There is also the value of x = 5. When you used the quadratic formulas to find the x-values did you first separate the equation you got into: $x = 5, 4x^2 - 15x + 12 = 5$ If not, try that. Were you given the original equation? If you were you substitute the values you got into that to get the possible points. If not don't worry. After that i usually check if the concavity changes by drawing: |dw:1358129096454:dw| and then repeat that for the rest of the x values you got.

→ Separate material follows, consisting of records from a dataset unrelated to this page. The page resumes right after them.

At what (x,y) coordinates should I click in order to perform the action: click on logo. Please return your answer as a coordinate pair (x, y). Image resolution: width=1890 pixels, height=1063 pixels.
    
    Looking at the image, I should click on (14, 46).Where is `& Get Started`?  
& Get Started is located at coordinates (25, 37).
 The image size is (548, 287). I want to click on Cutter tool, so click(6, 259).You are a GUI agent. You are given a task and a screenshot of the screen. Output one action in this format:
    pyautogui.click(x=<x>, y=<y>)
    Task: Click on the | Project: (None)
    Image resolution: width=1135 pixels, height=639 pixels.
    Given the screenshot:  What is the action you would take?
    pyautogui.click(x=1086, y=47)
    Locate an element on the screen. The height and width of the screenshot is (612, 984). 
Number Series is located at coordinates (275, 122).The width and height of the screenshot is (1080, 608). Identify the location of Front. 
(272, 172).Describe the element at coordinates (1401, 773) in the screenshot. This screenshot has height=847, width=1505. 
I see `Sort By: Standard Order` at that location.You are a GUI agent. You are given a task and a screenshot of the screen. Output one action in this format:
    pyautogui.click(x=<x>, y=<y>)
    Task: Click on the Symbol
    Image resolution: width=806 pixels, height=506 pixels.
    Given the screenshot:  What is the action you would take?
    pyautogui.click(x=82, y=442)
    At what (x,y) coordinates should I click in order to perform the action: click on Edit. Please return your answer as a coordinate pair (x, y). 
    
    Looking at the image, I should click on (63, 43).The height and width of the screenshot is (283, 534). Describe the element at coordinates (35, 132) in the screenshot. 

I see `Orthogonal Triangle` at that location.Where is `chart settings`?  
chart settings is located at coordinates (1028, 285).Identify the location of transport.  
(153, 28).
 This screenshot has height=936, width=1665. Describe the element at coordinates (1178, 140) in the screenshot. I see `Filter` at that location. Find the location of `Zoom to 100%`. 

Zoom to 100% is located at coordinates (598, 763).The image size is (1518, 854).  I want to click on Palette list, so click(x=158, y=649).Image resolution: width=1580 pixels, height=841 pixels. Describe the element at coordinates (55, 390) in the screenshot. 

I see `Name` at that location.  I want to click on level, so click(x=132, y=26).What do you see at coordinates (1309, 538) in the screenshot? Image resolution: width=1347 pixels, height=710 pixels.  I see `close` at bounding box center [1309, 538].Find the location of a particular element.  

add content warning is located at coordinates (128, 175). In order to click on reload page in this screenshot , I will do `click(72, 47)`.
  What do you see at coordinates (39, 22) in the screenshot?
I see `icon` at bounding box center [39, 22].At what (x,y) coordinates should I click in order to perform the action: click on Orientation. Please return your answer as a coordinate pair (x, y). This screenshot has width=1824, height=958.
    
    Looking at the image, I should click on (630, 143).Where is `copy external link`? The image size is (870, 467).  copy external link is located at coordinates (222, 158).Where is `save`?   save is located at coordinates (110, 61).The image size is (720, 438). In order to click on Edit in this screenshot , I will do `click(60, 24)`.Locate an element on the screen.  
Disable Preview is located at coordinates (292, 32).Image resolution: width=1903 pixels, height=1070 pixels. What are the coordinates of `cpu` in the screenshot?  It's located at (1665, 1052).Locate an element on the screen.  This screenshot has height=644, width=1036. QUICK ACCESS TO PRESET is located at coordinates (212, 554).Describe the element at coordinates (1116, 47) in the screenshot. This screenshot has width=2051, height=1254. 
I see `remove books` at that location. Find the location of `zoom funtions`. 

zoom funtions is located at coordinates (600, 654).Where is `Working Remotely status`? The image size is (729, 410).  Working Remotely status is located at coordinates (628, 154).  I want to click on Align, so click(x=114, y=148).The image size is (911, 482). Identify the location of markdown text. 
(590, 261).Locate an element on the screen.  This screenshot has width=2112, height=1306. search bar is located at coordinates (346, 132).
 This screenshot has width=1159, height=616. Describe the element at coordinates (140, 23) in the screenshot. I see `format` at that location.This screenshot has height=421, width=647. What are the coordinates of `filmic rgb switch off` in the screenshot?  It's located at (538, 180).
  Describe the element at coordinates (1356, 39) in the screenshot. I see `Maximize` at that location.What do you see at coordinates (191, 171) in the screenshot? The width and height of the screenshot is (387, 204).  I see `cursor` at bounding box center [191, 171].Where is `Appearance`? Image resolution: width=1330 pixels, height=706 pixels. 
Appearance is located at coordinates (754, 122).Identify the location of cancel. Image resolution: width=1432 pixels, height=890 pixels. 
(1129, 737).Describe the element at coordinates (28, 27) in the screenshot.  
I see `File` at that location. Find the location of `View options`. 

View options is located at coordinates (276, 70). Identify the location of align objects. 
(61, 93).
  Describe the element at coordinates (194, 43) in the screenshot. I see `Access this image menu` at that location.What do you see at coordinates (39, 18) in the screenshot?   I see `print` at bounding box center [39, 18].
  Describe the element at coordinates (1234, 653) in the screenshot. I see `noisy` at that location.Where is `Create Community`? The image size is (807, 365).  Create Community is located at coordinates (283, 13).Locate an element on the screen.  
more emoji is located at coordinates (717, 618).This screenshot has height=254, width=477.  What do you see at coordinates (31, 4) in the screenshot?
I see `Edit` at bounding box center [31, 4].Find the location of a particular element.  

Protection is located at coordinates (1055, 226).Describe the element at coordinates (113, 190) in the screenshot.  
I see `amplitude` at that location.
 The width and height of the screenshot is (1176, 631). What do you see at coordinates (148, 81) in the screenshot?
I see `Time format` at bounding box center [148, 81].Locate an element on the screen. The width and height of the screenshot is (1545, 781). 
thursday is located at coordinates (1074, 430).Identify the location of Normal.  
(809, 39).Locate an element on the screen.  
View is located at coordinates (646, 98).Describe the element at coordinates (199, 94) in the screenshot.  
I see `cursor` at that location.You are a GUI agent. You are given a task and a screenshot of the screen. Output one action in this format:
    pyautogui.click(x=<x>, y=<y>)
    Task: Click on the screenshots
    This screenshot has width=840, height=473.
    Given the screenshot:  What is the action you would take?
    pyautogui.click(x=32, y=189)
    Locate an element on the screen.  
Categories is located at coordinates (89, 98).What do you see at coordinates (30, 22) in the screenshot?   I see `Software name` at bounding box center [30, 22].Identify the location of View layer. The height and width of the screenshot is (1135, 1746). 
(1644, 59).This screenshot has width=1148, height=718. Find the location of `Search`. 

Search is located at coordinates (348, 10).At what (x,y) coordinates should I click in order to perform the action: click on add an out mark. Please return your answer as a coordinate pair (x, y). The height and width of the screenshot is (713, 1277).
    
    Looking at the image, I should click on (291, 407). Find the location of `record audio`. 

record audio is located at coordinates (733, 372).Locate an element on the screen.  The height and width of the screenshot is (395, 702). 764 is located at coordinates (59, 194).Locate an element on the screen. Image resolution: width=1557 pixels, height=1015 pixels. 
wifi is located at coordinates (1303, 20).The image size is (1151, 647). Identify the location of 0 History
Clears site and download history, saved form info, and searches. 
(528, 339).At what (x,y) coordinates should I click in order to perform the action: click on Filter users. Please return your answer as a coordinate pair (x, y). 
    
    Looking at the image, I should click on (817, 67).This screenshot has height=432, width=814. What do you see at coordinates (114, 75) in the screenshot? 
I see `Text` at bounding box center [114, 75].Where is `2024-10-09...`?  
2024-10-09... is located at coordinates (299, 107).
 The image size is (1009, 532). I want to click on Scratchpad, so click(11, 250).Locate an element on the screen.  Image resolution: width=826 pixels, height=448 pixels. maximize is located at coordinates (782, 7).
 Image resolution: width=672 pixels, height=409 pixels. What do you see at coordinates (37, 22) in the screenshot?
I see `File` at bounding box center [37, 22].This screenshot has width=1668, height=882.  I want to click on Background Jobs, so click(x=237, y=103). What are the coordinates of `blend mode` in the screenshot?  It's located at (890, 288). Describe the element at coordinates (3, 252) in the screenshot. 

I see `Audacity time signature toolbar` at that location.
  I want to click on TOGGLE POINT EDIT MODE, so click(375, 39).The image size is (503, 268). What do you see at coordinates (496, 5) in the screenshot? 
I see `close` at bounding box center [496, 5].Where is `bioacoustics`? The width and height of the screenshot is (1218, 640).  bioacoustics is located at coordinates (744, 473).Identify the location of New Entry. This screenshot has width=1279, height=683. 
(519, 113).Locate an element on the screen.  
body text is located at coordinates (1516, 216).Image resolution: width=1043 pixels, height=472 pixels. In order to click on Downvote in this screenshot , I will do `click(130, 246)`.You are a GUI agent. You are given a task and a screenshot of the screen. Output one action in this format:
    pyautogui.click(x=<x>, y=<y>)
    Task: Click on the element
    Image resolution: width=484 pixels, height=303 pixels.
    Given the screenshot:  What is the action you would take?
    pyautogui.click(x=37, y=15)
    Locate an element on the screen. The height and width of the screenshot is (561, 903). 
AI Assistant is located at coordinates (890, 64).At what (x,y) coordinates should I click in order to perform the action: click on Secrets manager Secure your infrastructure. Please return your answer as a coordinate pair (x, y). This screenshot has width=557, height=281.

Sorry im not being a great deal of help anymore, if anything im confusing you more.

6. anonymous

the original equation was $y =\frac{ 2\chi ^{2}-4\chi +3 }{ 1-\chi^{2} }$ and I got, When X=4 Y=0.21007 When X=6 Y= 0.05133

7. anonymous

I mean Y" oops.

8. anonymous

I still can't find the inflection point...

9. anonymous

Ummm still need help?

10. anonymous

Since you have an equation of degree 3, you need to find one of the roots first without the help of the quadratic equation.

11. anonymous

The there is another way to find it?

12. anonymous

*then

13. anonymous

Well you sort of have to guess.

14. anonymous

What is the equation we want to find the roots of exactly?

15. anonymous

Which function exactly is $$y''$$. I see a lot of functions here.

16. anonymous

17. anonymous

sorry about that... the first one equation in the question is y". I need to find the inflection point for y"=0

18. anonymous

$y"=\frac{ -2\left[ 4\chi ^{3}-15\chi ^{2}+12\chi -5 \right] }{ \left( 1-\chi ^{2} \right)^{3} }$ to be exact

19. anonymous

Um ok still here?

20. anonymous

First thing to notice is that it's undefined at 1 and -1. Next thing to notice is that if the numerator (part on top) is 0, then the whole thing is 0. So we can ignore the denominator as long as we keep the first thing in mind.

21. anonymous

I'd start by just distributing that $$-2$$. There's not reason to have that factored out.

22. anonymous

oh okay... so it's only the $-2\left[ 4\chi ^{3}-15\chi ^{2}+12\chi -5 \right]$ part I work with right?

23. anonymous

Yes. Ultimately we could multiply both sides by the denominator, and since the other size is 0, it would remain 0.

24. anonymous

I suppose you could get rid of that $$-2$$ with the same logic.

25. anonymous

$-4\chi^{3}-15\chi ^{2}+12\chi -5$ is not factor-able right?

26. anonymous

why is there a negative in front of the 4?

27. anonymous

oh oops i mean 4

28. anonymous

yeah apparently it has a really nasty real root, and two imaginary roots.

29. anonymous

Did they give you y'' or y originally?

30. anonymous

they gave me y originally and I was suppose to sketch the graph and find the inflection points without a graphing calculator

31. anonymous

What was y?

32. anonymous

$y=\frac{ 2\chi ^{2}-4\chi +3 }{1-\chi ^{2} }$

33. anonymous

Oh wow, what was y'?

34. anonymous

Why were you opposed to just graphing it?

35. anonymous

$y'=\frac{ -4\chi ^{2}+10\chi -4 }{ \left( 1-\chi ^{2} \right)^{2} }$

36. anonymous

you mean graph it with a calculator or by hand?

37. anonymous

by hand

38. anonymous

I have to label the inflection points and I can't find the y"=0 one

39. anonymous

The only way to really find it is to use the very erudite formula for 3rd degree polynomials, or use some other root finding method.... like Newton's method.

40. anonymous

or bisection

41. anonymous

I don't know the other methods....

42. anonymous

http://en.wikipedia.org/wiki/Cubic_function#General_formula_of_roots The formula is HUGE

43. anonymous

I'm not sure if i can memorize that....

44. anonymous

Seems like the only thing you could really do is to

45. anonymous

graph it and then plug in points really close to the inflection point

46. anonymous

oh okay... so I can just guess the inflection point then, right?

47. anonymous

yeah. The problem seems kinda messed up.

48. anonymous

You can sort of see how the tangent line would intersect between 2 and 3

49. anonymous

Okay, thank you so much for your help!